Beavers bother Hanover
HANOVER – Hanover Highway Superintendent Steve D’Angelo is familiar with dealing with nuisance beavers, but has run into a problem with a new dam in Irving.
D’Angelo reported to the town board recently that a beaver dam was recently discovered on the CSX railroad property near Mott Road in Irving.
He explained the little creek runs under Routes 5/20 between Kwik Fill and Dunkin’ Donuts and goes back along the railroad, to empty in dead creek near the town boat launch. The problem with a dam on the creek is the danger to the roadway.
He said the town had a problem with beavers in the area on private property about 5 years ago. He said the town got a release from the property owner, a nuisance permit from the New York State Department of Environmental Conservation and then trapped the beavers and broke the dam.
However, this time D’Angelo is running into more problems.
“That worked well,” he said. “Until recently when I saw the creek by Dunkin’ Donuts was nearly full.”
That was when D’Angelo discovered the dam was located on railroad property.
He said he tried calling CSX and the Railroad Transportation Board, but has yet to make contact with anyone who can help.
“I can’t go on that property. I made calls but had not luck reaching someone. I don’t know what we can do. I don’t want to be arrested for trespassing,” he said. “It is not a good situation.”
D’Angelo said his crew was able to take out some of the water from the creek, but something will have to be done about the beavers.
“It is a much more complicated situation than last time,” Councilman Kevin O’Connell said.
D’Angelo agreed, “It is 100 percent more complicated.”
The highway department has had issues with nuisance beavers in other parts of the town in the past.
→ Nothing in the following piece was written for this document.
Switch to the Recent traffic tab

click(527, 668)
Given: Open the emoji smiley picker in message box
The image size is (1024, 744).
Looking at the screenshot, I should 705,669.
D’Angelo said they have had a repeated problem with beavers trying to build a dam in a road culvert on Hopper Road.
He said they have come up with an effective way to evacuate the culvert of the sticks and mud by using a telephone pole held by equipment to push out the debris.
D’Angelo said they have attempted to break the dam without trapping the beavers in the past, but the beavers can rebuild a dam nearly overnight.
D’Angelo said he would keep trying to work toward a solution.
The DEC regulates nuisance beavers, where a dam can only be removed with a permit. Beavers were nearly eradicated from New York state in the 1800s, but regulations on trapping led to a boom in population in the early 1900s. Since then the DEC has tried to balance trapping with the benefits beaver dams provide. Although beaver dams can be beneficial to wetland wildlife, it can also damage property, trees and roadways.